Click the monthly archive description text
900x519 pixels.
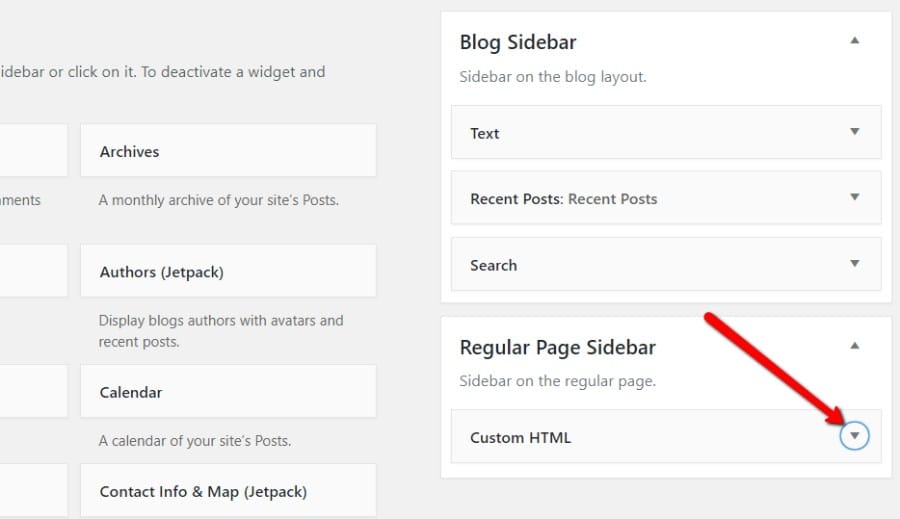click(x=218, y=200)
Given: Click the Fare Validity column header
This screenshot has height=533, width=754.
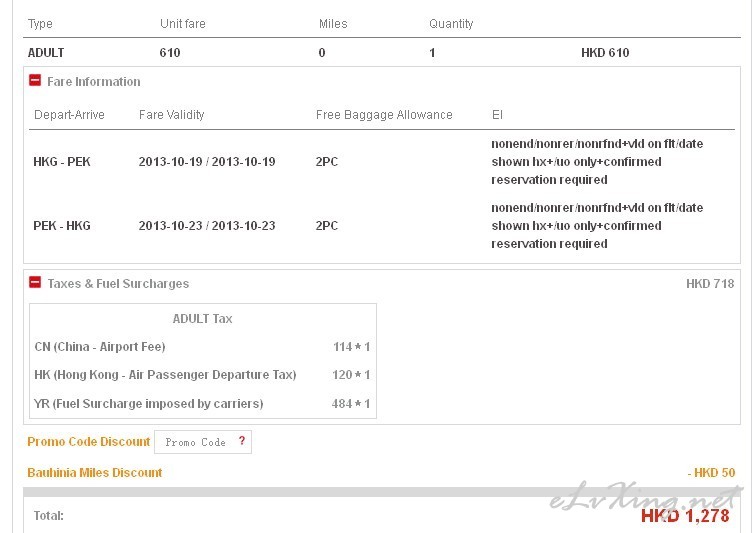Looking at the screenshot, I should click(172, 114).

--

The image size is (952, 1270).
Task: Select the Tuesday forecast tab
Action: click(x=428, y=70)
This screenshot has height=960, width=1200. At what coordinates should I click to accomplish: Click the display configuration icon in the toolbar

--

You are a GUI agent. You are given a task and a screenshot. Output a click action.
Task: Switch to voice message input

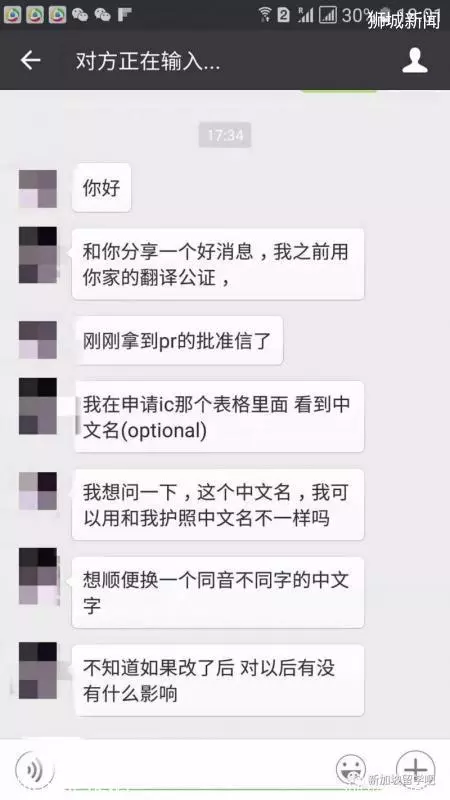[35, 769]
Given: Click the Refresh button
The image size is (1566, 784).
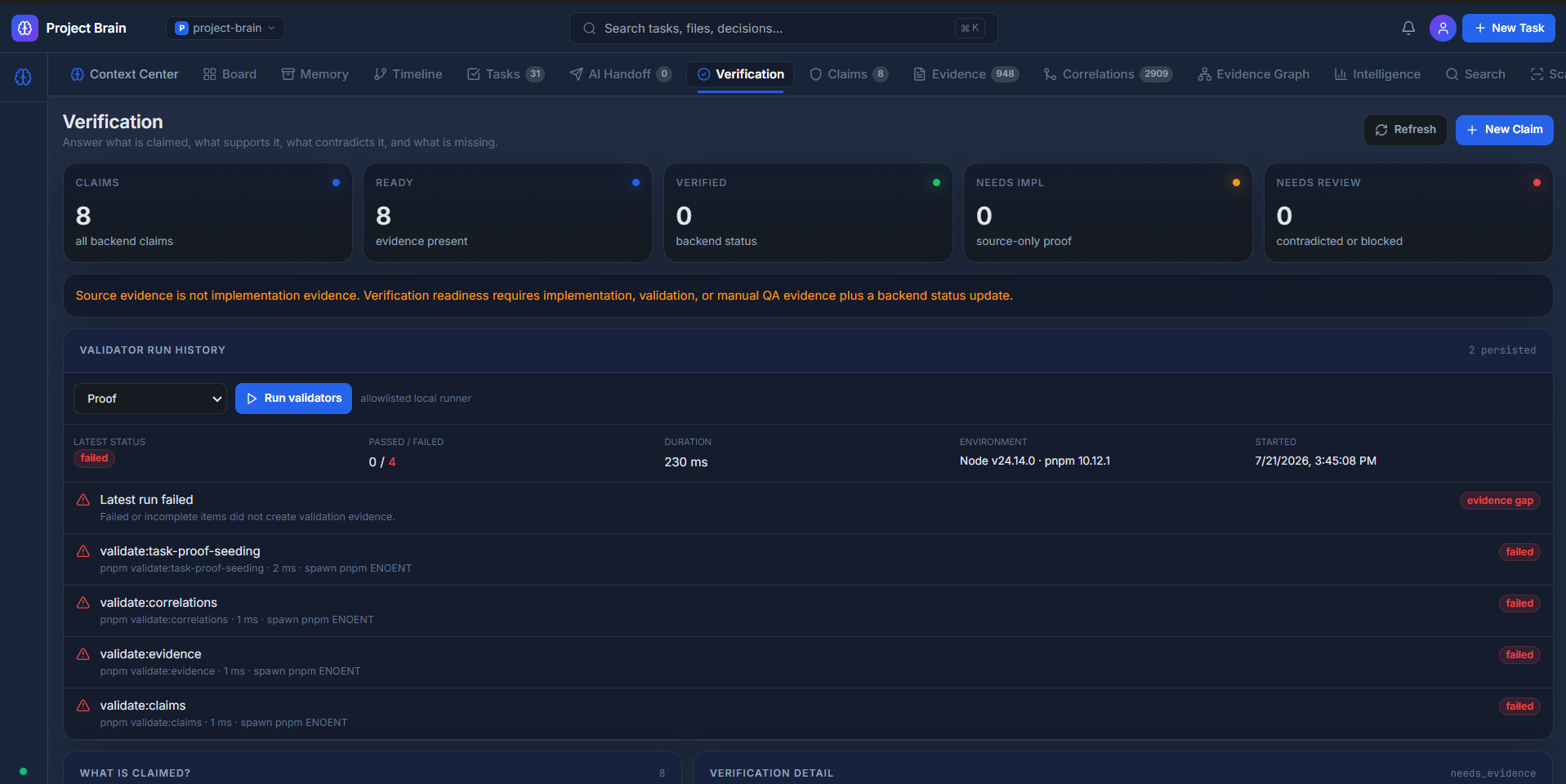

Activity> Go back to the listing above and reproduce, exactly, the stretch from the line bearing "Task: Switch to voice message input" through the line bearing "The image size is (1566, 784).", without its pictures.

Finished exercise>
Task: Switch to voice message input

[35, 769]
Given: Click the Refresh button
The image size is (1566, 784).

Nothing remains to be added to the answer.